- Don’t let emotions drive your investment decisions
Market sentiment is a key driver of property cycles and one of the reasons why our markets overreact, overshooting during booms and getting too depressed during slumps. Most of us think we’re making rational choices but when it comes to financial matters, but in reality, we’re not. So an important lesson is to never get too carried away when the market is booming or too disenchanted during property slumps.
- Take a long-term perspective
In general, the Australian property market is driven by owner-occupiers who make up about 70% of all transactions. However, property booms are driven by investors and their fear of missing out.
- Property investment is a game of finance rather than real estate.
This has never been truer than in the last few years as we experienced a credit squeeze with banks restricting finance to property investors as APRA tightened credit extension.
- There is not one property market.
While many people generalise about ‘the’ property market, there are many submarkets in Australia. Each state is at a different stage of its property cycle, and within each state, the markets are segmented by geography, price points and type of property.
- Follow a system
When the market turned at the end of the mining boom, or during the GFC, many investors without a system found themselves in trouble.
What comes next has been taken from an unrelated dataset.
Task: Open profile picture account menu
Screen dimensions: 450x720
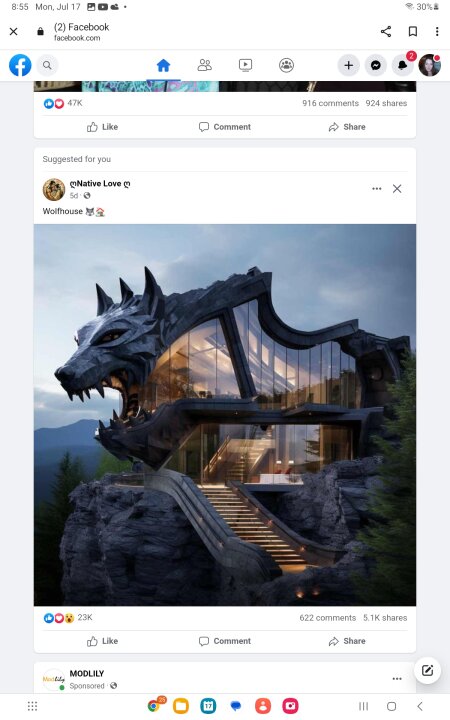Action: 430,65
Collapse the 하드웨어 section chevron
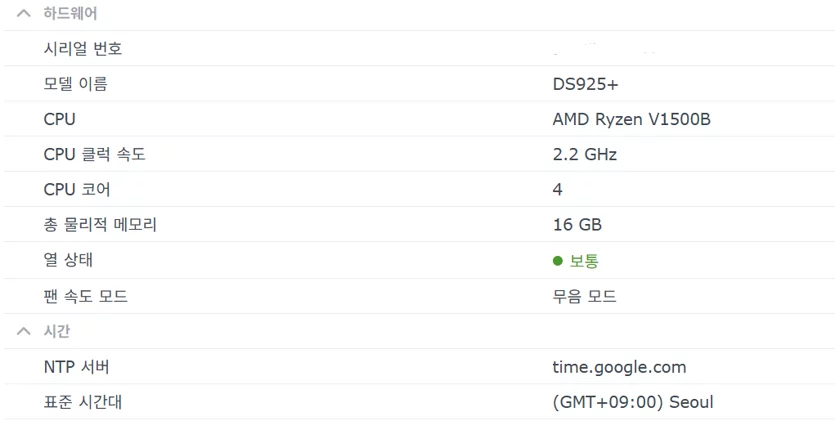 click(24, 13)
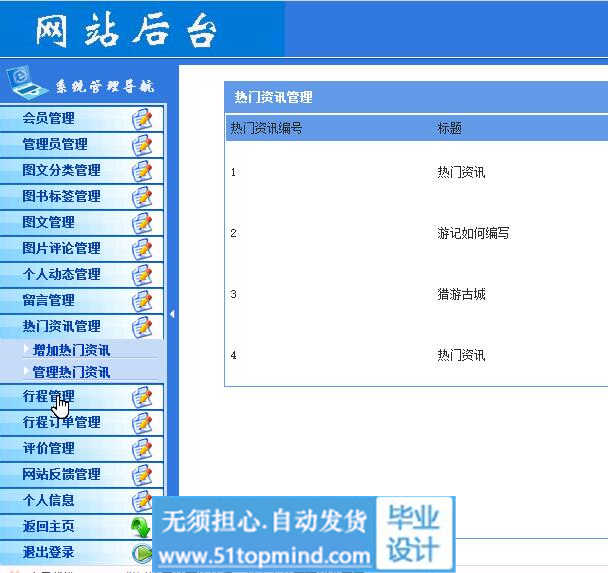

And it will be much the same this time round. Strategic investors follow a system to take the emotion out of their decisions and ensure they don’t speculate. This gives them consistent profits and reduce their risk.
- Get rich quick’ equals ‘get poor quick
Real estate is a long-term investment yet some investors chase the ‘fast money’. Patience is an investment virtue. Warren Buffet explained “wealth is the transfer on money from the impatient to the patient”.
- Treat property investment like a business
The successful investors have grown a substantial asset base by treating their investments like a business. Surround yourself with a great team of advisors.